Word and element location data
# # # #

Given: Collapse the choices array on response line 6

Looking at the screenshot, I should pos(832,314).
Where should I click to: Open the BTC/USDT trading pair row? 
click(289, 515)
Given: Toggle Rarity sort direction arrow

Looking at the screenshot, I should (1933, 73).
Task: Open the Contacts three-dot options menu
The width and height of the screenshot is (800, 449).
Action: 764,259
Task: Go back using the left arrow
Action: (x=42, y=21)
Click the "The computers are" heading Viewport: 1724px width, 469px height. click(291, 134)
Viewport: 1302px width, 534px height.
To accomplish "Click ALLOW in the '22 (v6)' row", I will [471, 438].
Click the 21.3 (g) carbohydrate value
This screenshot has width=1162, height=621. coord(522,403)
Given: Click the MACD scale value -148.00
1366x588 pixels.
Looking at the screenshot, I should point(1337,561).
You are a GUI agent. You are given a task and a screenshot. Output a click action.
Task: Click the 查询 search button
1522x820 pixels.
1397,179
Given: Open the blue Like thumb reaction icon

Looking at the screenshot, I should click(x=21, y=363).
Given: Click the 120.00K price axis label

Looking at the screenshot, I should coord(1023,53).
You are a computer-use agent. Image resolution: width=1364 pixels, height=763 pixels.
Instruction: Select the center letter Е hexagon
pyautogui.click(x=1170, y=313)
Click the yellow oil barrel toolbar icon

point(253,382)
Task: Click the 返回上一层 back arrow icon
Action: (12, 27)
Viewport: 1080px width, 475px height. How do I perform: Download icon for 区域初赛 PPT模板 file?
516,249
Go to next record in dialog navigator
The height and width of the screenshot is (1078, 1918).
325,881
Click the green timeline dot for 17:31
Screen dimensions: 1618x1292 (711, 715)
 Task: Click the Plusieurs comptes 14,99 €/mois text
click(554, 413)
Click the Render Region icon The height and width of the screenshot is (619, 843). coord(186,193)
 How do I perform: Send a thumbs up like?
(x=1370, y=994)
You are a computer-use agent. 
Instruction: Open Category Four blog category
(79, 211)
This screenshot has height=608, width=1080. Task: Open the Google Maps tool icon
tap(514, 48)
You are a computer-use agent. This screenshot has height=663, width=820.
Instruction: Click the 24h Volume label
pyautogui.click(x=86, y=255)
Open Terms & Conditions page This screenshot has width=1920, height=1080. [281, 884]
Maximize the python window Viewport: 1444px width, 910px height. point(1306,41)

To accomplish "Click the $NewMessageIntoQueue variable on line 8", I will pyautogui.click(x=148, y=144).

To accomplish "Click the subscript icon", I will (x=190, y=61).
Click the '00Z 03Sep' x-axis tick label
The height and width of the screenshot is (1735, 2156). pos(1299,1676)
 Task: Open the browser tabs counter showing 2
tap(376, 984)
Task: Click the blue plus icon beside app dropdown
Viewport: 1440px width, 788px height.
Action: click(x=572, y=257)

# # # #

Copy out the listing word for word, everything from the line that contains "Given: Open the blue Like thumb reaction icon" down to the line that contains "click(554, 413)", with both of those lines included.

Given: Open the blue Like thumb reaction icon

Looking at the screenshot, I should click(x=21, y=363).
Given: Click the 120.00K price axis label

Looking at the screenshot, I should coord(1023,53).
You are a computer-use agent. Image resolution: width=1364 pixels, height=763 pixels.
Instruction: Select the center letter Е hexagon
pyautogui.click(x=1170, y=313)
Click the yellow oil barrel toolbar icon

point(253,382)
Task: Click the 返回上一层 back arrow icon
Action: (12, 27)
Viewport: 1080px width, 475px height. How do I perform: Download icon for 区域初赛 PPT模板 file?
516,249
Go to next record in dialog navigator
The height and width of the screenshot is (1078, 1918).
325,881
Click the green timeline dot for 17:31
Screen dimensions: 1618x1292 (711, 715)
 Task: Click the Plusieurs comptes 14,99 €/mois text
click(554, 413)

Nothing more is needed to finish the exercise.